Ihm selbst war der Gedanke an einen untergründigen Zusammenhang von Physis und Psyche keineswegs fremd. Er erfasste ihn mit dem Begriff der Hypochondrie, der im unbestimmten Sprachgebrauch der Zeit eine abgeschwächte Variante der Melancholie, der tiefen Schwermut bezeichnete und eine Mischung aus Menschenscheu, düsteren Stimmungen, allgemeiner Ängstlichkeit und einer furchtsam gespannten Aufmerksamkeit für den eigenen körperlichen Zustand einschloss. Schon in jungen Jahren sprach Mörike von seiner „bößen hypochondrischen Natur“ (10, S. 104) oder verfluchte den „Satan Hypochondrie“, der ihn nie zu voller Zufriedenheit mit seiner Lage kommen lasse (S. 196), und noch 1854 erläuterte er dem Briefpartner Theodor Storm seine Neigung zu „extremen Sorgen“ mit den schlichten Worten: „Ich bin Hypochonder von Hause aus“ (16, S. 177). Die Angst um seine Gesundheit verfolgte ihn manchmal sogar im Schlaf, wo sie sich in alptraumhafte Bilder umsetzen konnte, wie er sie Ende 1838 in einem Brief an Mutter und Schwester schilderte. Der beigefügte Kommentar wird die Adressatinnen kaum getröstet haben: „Ihr dürft mich über diesen Traum nicht erst beruhigen; ich weiß, er hat nichts zu bedeuten, indem darin nur etwas stark dasselbe concentrirt u. ausgesprochen erscheint, was mich am Tag zuweilen in hypochondrischen Augenblicken wohl flüchtig beschlich. Wir wollen keineswegs den Muth verlieren. Ich hoffe alles Ernsts das Beste“ (12, S. 240).
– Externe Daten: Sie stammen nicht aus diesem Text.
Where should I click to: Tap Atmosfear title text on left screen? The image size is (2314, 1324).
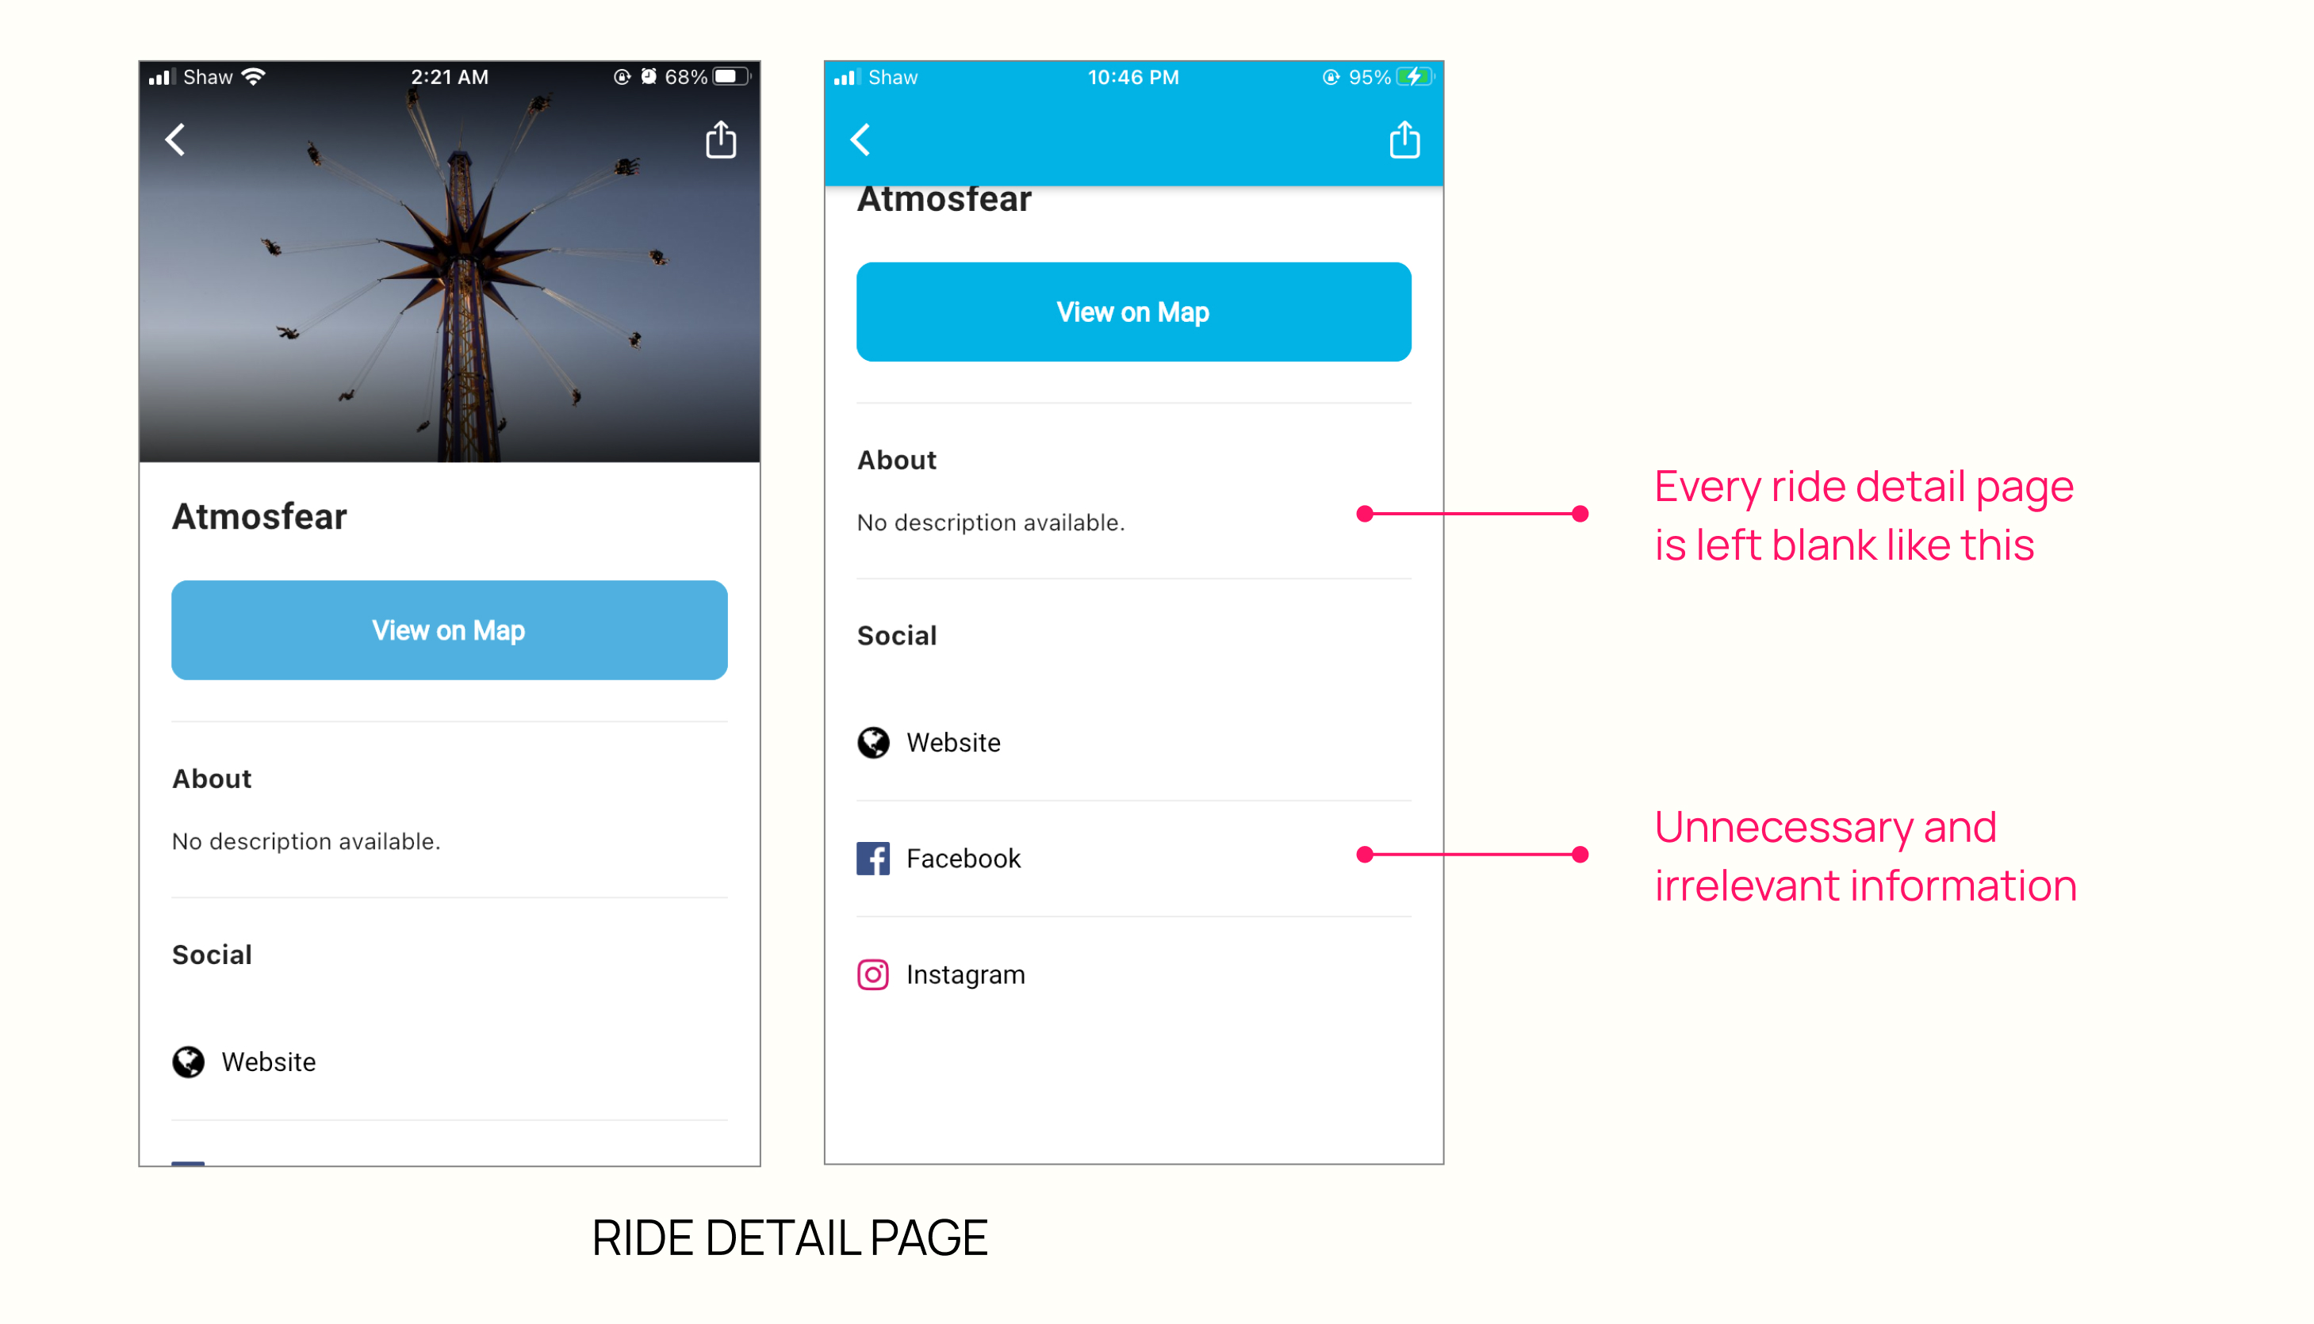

Vor allem war ihm bewusst, dass er unter einer extremen Verletzlichkeit, einer geradezu krankhaft gesteigerten Sensibilität für störende Reize und Einflüsse litt, die letztlich nichts anderes gewesen sein mag als die Kehrseite jener Offenheit für subtile äußere und innere Eindrücke, für Naturwahrnehmungen und feinste Stimmungsnuancen, die zu den großen Gaben des Dichters Mörike gehörte. Im Sommer 1824 schrieb er an Waiblinger:

Es ist überhaupt in meinem wirklichen [d.h. gegenwärtigen] Zustand ein besonderer peinlicher Zug, daß Alles auch das Kleinste, Unbedeudenste was v. außen Neues an mich kommt – irgend eine mir nur einigermaßen fremde Person, wenn sie sich mir auch nur flüchtig nähert, mich in das entsezlichste bangste Unbehagen versezt u. ängstigt, weßwegen ich entweder allein oder unter den Meinigen bleibe, wo mich nichts verlezt, mich nichts aus dem unglaublich verzärtelten Gang meines innern Wesens heraus stört u. zwingt. (10, S. 58f.)

Ganz in diesem Sinne erwähnte er sechzehn Jahre später gegenüber Hartlaub seine „kranke Ängstlichkeit“ und seine „vis inertiä“, also eine paradoxe Kraft der Trägheit, der Untätigkeit (13, S. 112). Einen besonders bildkräftigen Vergleich gebrauchte er 1839 in einem Brief an Wilhelm Zimmermann: „Nun bin ich aber wie ein schaallos Ei seit meiner Krankheit, an deren Folgen ich noch immer trage“ (S. 21). Schutzlos allen Verletzungen preisgegeben wie ein Ei ohne Schale, so muss sich Mörike tatsächlich oft gefühlt haben. Wo aber Ängstlichkeit, Dünnhäutigkeit und echte physische Leiden eine solch unheilvolle Verbindung eingingen, konnte auf die Dauer nur eines helfen: ein umfassendes diätetisches Programm mit strengen Verhaltensregeln und Vorsichtsmaßnahmen, die das zerbrechliche innere Gleichgewicht schützten.